» EXERCISE DATA
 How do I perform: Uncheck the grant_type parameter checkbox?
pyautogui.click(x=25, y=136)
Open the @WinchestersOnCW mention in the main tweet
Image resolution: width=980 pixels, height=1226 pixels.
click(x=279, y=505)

» EXERCISE INSTRUCTIONS
Copy task. Give back the whole listing exactly as written.

» TASK ANSWER
 How do I perform: Uncheck the grant_type parameter checkbox?
pyautogui.click(x=25, y=136)
Open the @WinchestersOnCW mention in the main tweet
Image resolution: width=980 pixels, height=1226 pixels.
click(x=279, y=505)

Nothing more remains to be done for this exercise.